The timeline for MassDOT to fully comply with the committee's request for communications between employees and documents comes more than a month after Rep. William Straus and Sen. Eric Lesser, the co-chairs of the Transportation Committee, wrote to Pollack to tell her the committee was "losing confidence" in the administration's commitment to cooperate.

Straus told the News Service last week that MassDOT has "piecemealed" its response to the committee's request for records, turning over troves of documents, many of them duplicates, on flash drives "always after 4 p.m., on many, many days."

The documents provided by the administration have also been in formats that are not searchable, requiring the committee staff to run time-consuming conversion software, Straus said.

One such batch of documents was handed over on Wednesday. Another showed up at 4:20 p.m. on Thursday.

"They have sent us thousands of pages and it takes literally hours upon hours, if not days, to convert them over before we can even analyze them," Straus said. "I can't say it's by design, but by effect it would have been hard to come up with a method of responding that would have presented more obstacles to us finding out and reviewing and analyzing what is in all these documents."

Asked if he was frustrated, Straus said, "That's charitable, I'm not just frustrated.
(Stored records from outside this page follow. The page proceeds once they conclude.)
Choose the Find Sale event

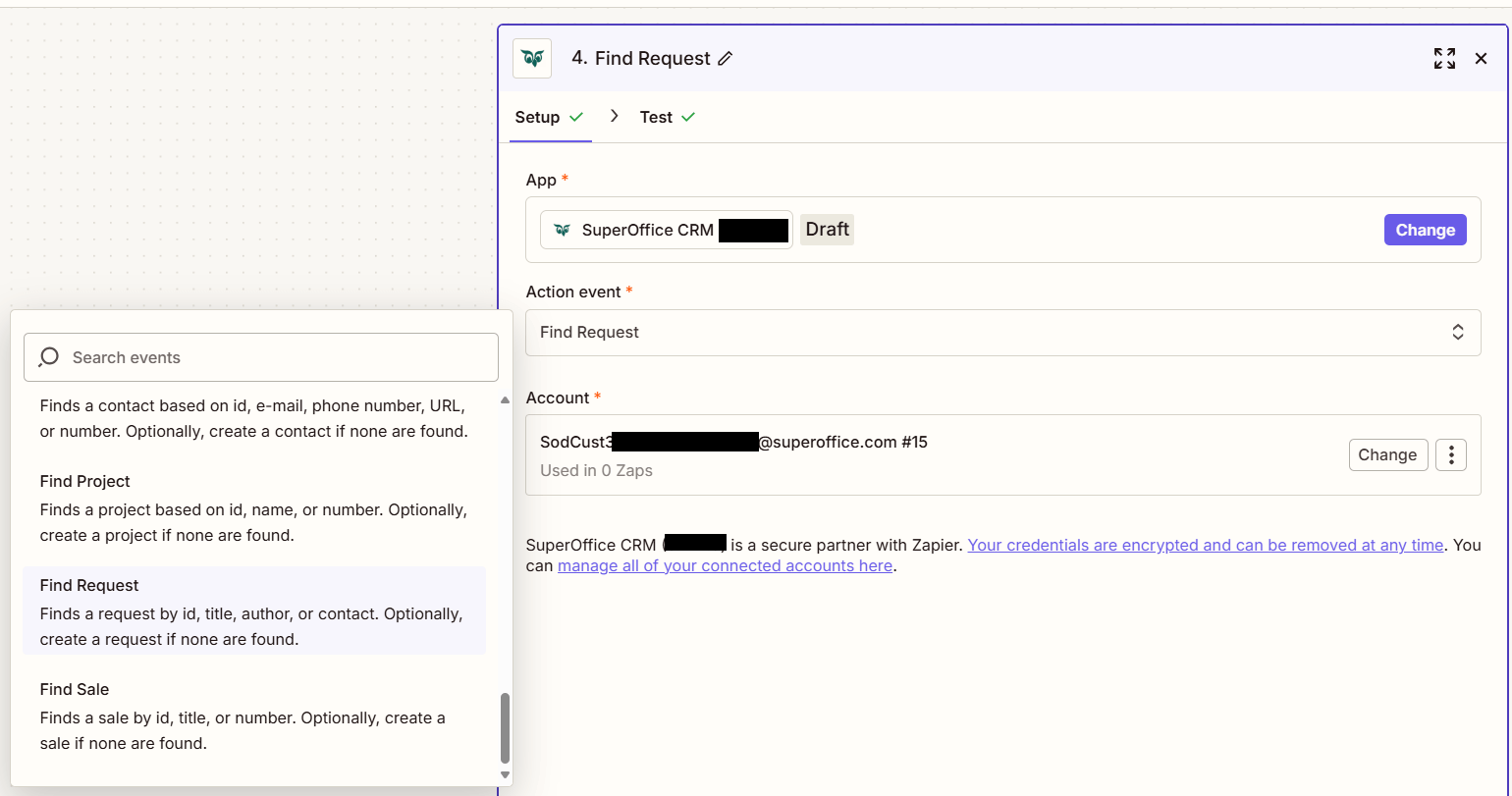254,716
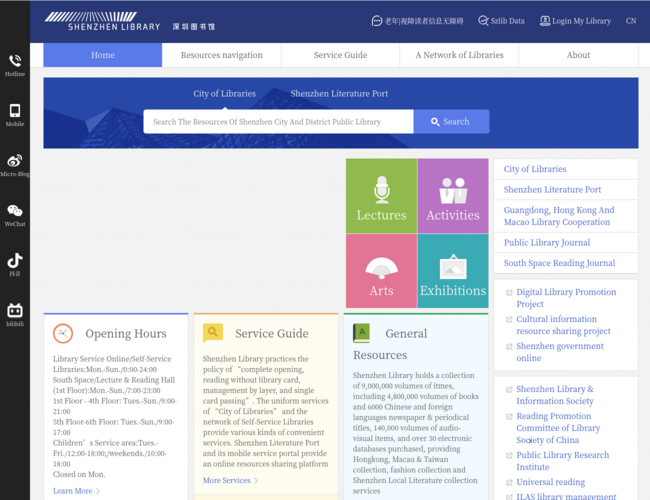Open the bilibili sidebar icon
The width and height of the screenshot is (650, 500).
pyautogui.click(x=15, y=311)
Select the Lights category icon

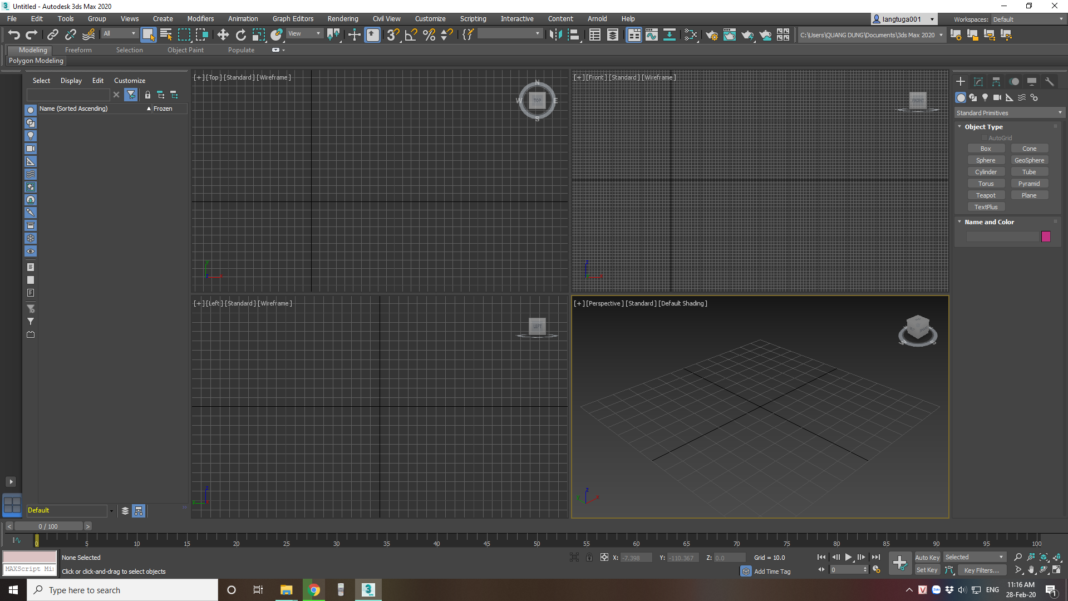pyautogui.click(x=985, y=98)
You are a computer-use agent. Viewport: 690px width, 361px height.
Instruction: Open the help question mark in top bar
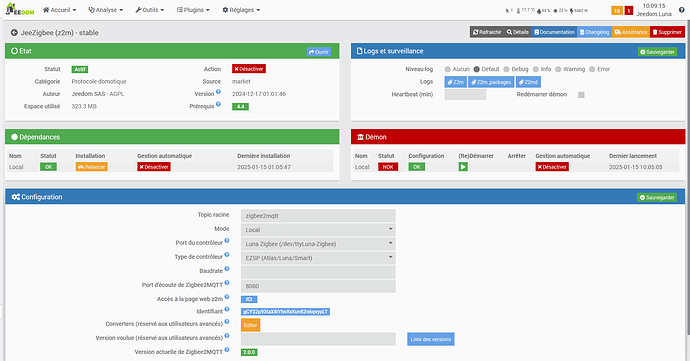click(x=681, y=10)
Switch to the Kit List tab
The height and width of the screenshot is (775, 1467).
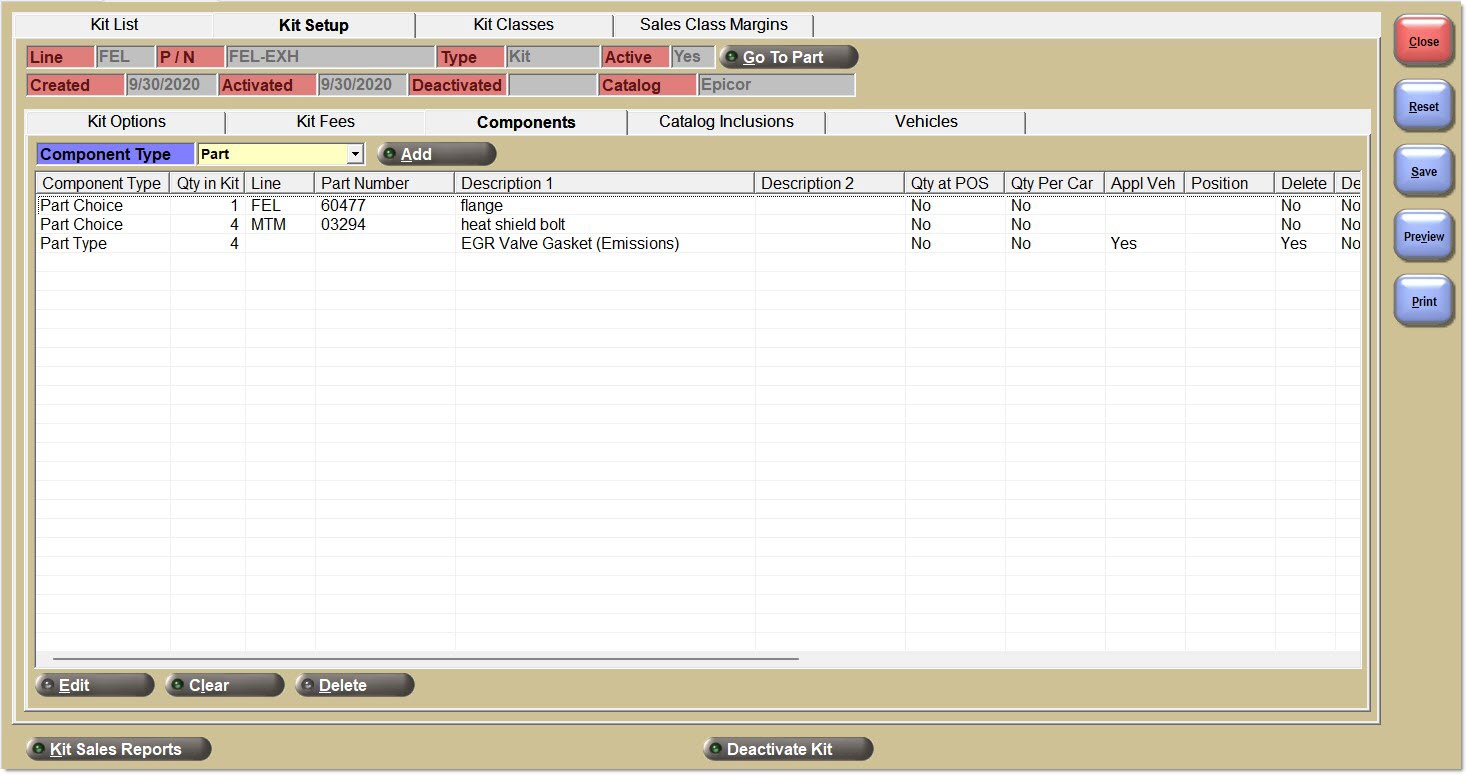click(114, 24)
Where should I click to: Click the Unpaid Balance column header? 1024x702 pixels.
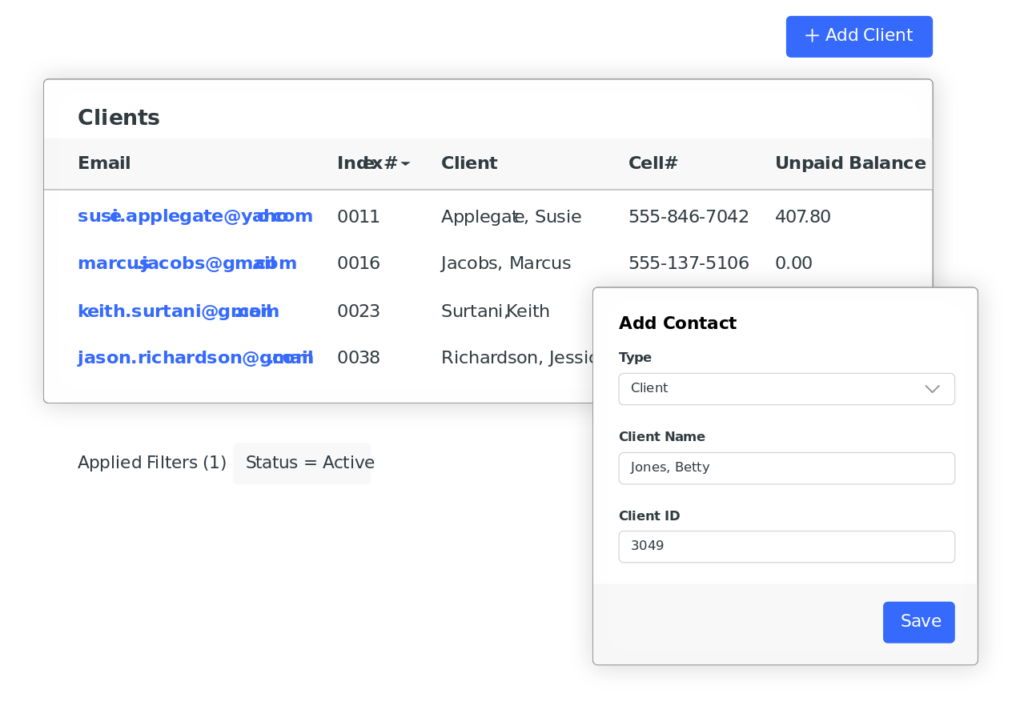850,164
I'm worried."

Straus said the longer it takes to gather and review the information, the more time before the Legislature and the public can feel comfortable that the RMV has rectified the technological and personnel gaps that allowed a driver whose license should have been suspended to slip through the cracks and cause a fatal crash in New Hampshire.

MassDOT said that only 12,000 pages turned over to the committee have been paper documents, and that the information provided "on several dates" was in searchable PDF formats with an Excel inventory list to assist committee members in locating information of interest.
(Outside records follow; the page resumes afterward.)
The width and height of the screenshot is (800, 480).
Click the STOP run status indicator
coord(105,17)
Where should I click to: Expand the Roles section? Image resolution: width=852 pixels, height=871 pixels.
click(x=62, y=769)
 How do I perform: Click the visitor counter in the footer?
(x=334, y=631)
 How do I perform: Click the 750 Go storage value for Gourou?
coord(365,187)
As for how long the process has taken, the agency said it has had to review thousands upon thousands of pages and make legal redactions, sometimes reviewing documents that are years old and not easily accessible.

The law firm Greenberg Traurig has been hired by MassDOT to handle the legislature's record request, according to officials.

Straus echoed his co-chair Lesser, who discussed the Legislature's investigation in a recent WCVB interview, saying that the committee intends to have a second public hearing.

In addition to calling the three witnesses that the committee did not get to question in July from Grant Thornton, Fast Technologies and the State Police, Straus said, "The documented information we have been getting suggests there will need to be additional witnesses myself and my co-chair would want to call."

He said he did not want to "speculate" at this point who those witnesses might be.

Straus said that in addition to concerns that the committee may not be receiving all communications sent through private email channels, there are specific documents that he believes exist but has not yet seen.

"One of the other documents we have near certainty exists but has not been produced is what's called an audit scoping letter or agreement that would have occurred before the Merit Rating Board audit that (MassDOT auditor Brie-Anne) Dwyer conducted in January," Straus said last Thursday.

The Boston Herald reported Monday on one email the committee reportedly has received documenting the concern of an RMV hearing officer in July 2018 that the computer system used to track driving violations had "serious problems."

The registry has admitted that thousands of out-of-state violation notices were placed into storage and went unreviewed due to staffing and prioritization decisions made as the backlog of notices grew.

Part of the delay in Grant Thornton completing its investigation could be the time its taken to comply with legislative record requests.

The firm made clear in its interim report that it wanted to see every document turned over to the Legislature for its own purposes, and MassDOT said the extension was "mutually agreed to" in order to give the firm "additional time needed for the firm to review recently requested documents."